US banking industry continues to 'gradually improve', although non-current mortgages remain stubbornly high
25 May 2012
FACTS: Commercial banks and savings institutions insured by the US Federal Deposit Insurance Corporation (FDIC) reported an aggregate profit of $35.3bn in the first quarter of 2012, a $6.6bn improvement from the $28.8bn in net income the industry reported in the first quarter of 2011. This compares with an aggregate profit of $26.3bn in Q4 2011.
ANALYSIS: According to the FDIC, the condition of the US banking industry continues to gradually improve as insured institutions have made steady progress in shedding bad loans, bolstering net worth and increasing profitability.

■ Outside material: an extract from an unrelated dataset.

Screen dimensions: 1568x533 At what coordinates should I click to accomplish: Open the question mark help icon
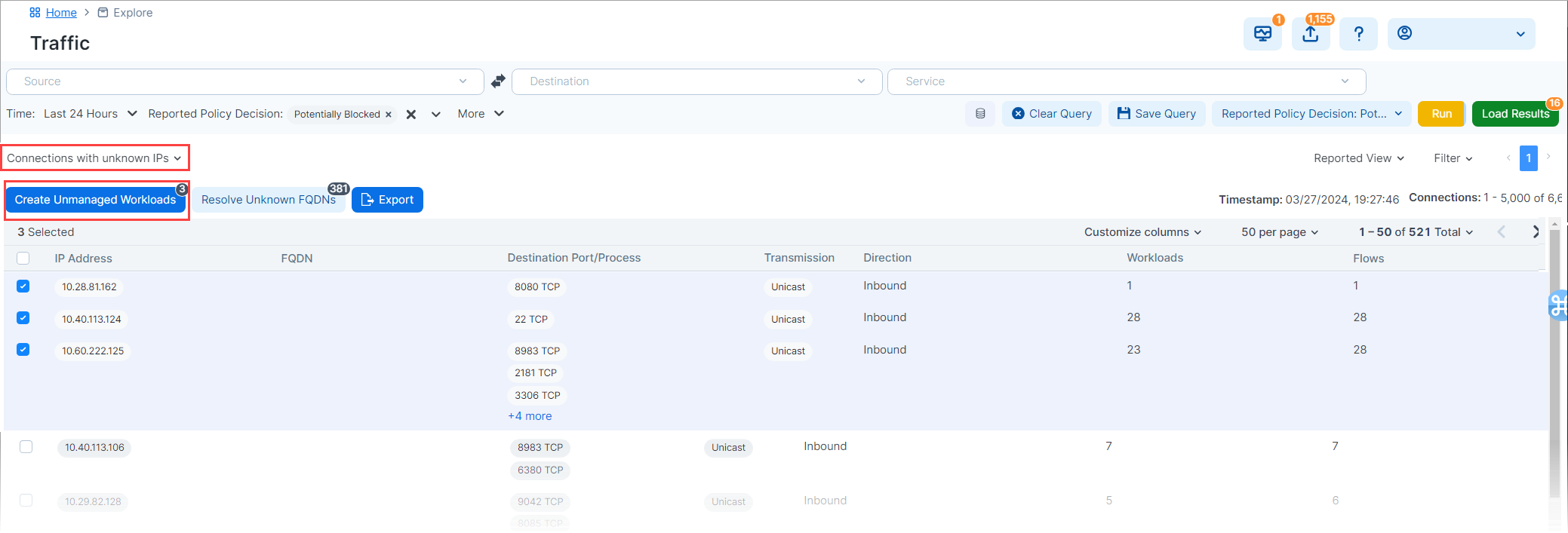[1358, 34]
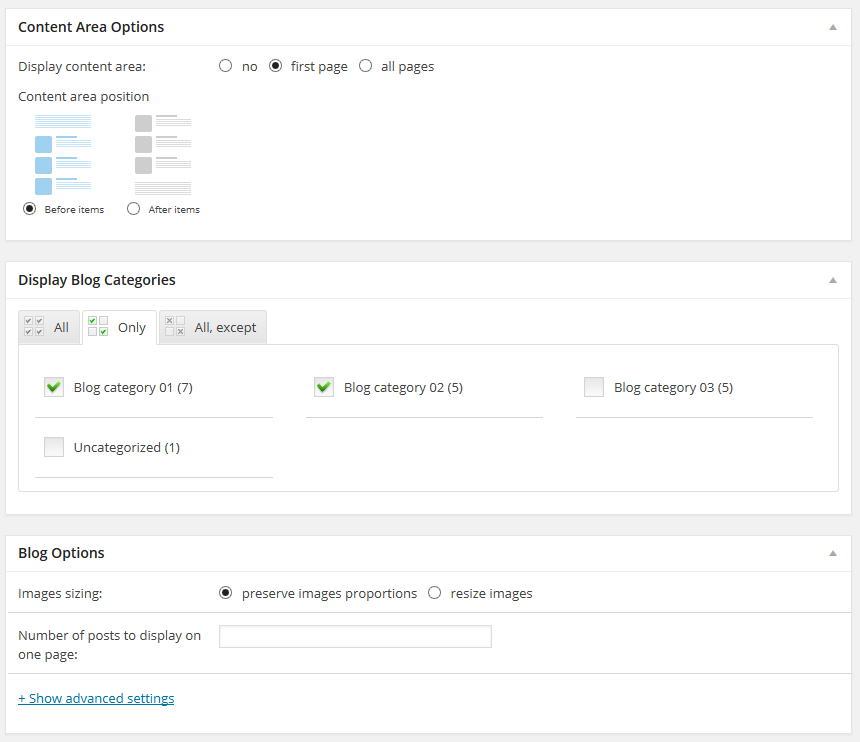
Task: Enable the Uncategorized checkbox
Action: [54, 447]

However, loan balances declined by $56.3bn (0.8%) after three consecutive quarterly increases and although the overall amount of non-current loans (those 90 days or more past due or in non-accrual status) fell for an eighth consecutive quarter, the level of non-current mortgages bucked the trend, ticking up for the second consecutive quarter. For instance, non-current first charge family residential mortgages increased from 9.63% at end-2011 to 9.87% at end-Q1 2012.
DAVY VIEW: Six years into the US housing downturn, non-current mortgages (which peaked at 10.8% in Q1 2010) remain stubbornly close to 10%, where they have broadly been for the past two years, notwithstanding the number of loan modification and loan refinance programmes available to US borrowers. It of course excludes the substantial level of foreclosure activity that has already taken place in the US. The US experience is a timely reminder of the protracted nature of housing downturns as we await Irish owner-occupier arrears statistics for Q1. These are likely to show that 90 days plus arrears have breached 10%, up from 9.2% at the end of 2011. The overall level of 'troubled' mortgages (90 days arrears and restructured, not in arrears) will also be up (from 14% at end-2011).